Bloco de texto |
Meu marido está morrendo. Conselhos da guerra contra o câncer

Meu marido está morrendo. Conselhos da guerra contra o câncer

Mais de um ano depois, meu marido de 87 anos sobreviveu ao prognóstico e é uma sombra do que era. O impacto emocional e físico sobre nós dois durante nosso último ano juntos

Por Leida Snow (*)


Todo mundo tem um prazo de validade, mas algumas pessoas sabem o prazo de validade com antecedência. Há cerca de um ano, meu marido e eu tivemos uma consulta com um médico que era novo para nós. Homem bonito e de rosto aberto. Ele viu nossos olhares de expectativa e parou no meio da frase. Olhando para Lou, ele disse: “Ninguém mencionou que você tem câncer em estágio 4?”

Ninguém tinha. Sabíamos que havia um problema. Lou tem um rim desde o nascimento e, em seu exame anual, o especialista em rins disse para conversar com um oncologista. Mas ele não parecia muito ansioso.

Fiquei grata por finalmente alguém estar falando a verdade. O mais difícil de ouvir era que Lou tinha, provavelmente, cerca de um ano de vida. Foi como se alguém tivesse pegado uma faca muito afiada e enfiado em meu estômago. 

O oncologista explicou que Lou tinha células cancerígenas no fígado, mas não eram as que se esperava que estivessem lá. Eram células escamosas, geralmente associadas a outros locais. Isso significava que elas se espalharam (metástase) de algum outro lugar. Mas eles não sabiam de onde tinham vindo.

Uma forma rara de câncer

Lou tem um câncer raro, que afeta 2% a 5% pessoas com cânceres diagnosticados. As próximas palavras do médico me atingiram: como a fonte primária é desconhecida, não existem tratamentos direcionados e baseados em dados. Em outras palavras, para quem tem esse tipo de câncer, o tratamento é um jogo de adivinhação.

Recebemos a notícia na NYU Langone, uma instituição de primeira linha onde atendem nossos especialistas. O conselho esmagador foi para irmos ao Memorial Sloan Kettering (MSK) em Nova York, o Gold Standard. 

Dado o prazo restrito, esperávamos que a MSK se baseasse nas conclusões da NYU. Mas tiveram que refazer os testes, para validar os resultados. Nos meses seguintes, engoli minha raiva e frustração, à medida que os dias eram preenchidos com exames, biópsias, tomografias computadorizadas, ressonâncias magnéticas, raios X e horas de espera. A imunoterapia e a quimioterapia tiveram efeito zero na eliminação de qualquer doença. Abracei Lou enquanto ele me confortava quando eu não conseguia controlar as lágrimas.

Tarefas |
**a)** Devolva o trecho do relato sobre o câncer que vai de "Fiquei grata por" até "onde tinham vindo.", incluindo os dois.
**b)** No relato sobre o câncer, em que instituição o casal recebeu a notícia?

Trecho do material |
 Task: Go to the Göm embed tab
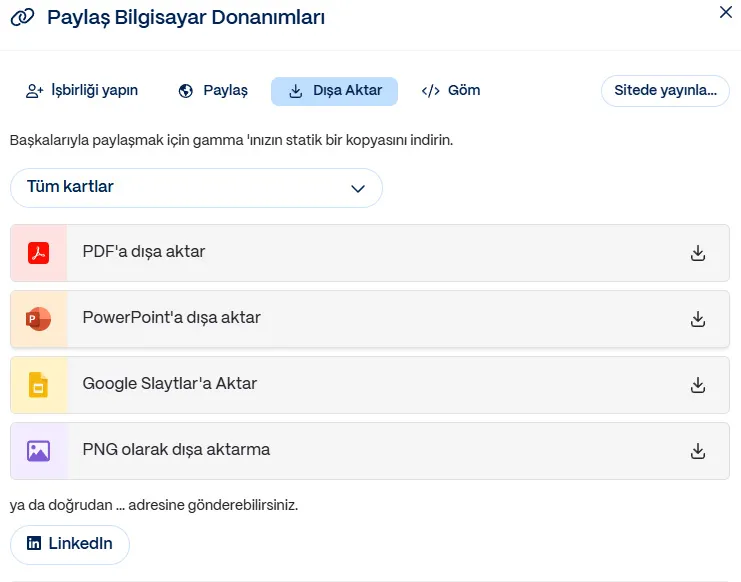click(x=451, y=91)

Respostas |
**a)**
Fiquei grata por finalmente alguém estar falando a verdade. O mais difícil de ouvir era que Lou tinha, provavelmente, cerca de um ano de vida. Foi como se alguém tivesse pegado uma faca muito afiada e enfiado em meu estômago. 

O oncologista explicou que Lou tinha células cancerígenas no fígado, mas não eram as que se esperava que estivessem lá. Eram células escamosas, geralmente associadas a outros locais. Isso significava que elas se espalharam (metástase) de algum outro lugar. Mas eles não sabiam de onde tinham vindo.

**b)** Na NYU Langone.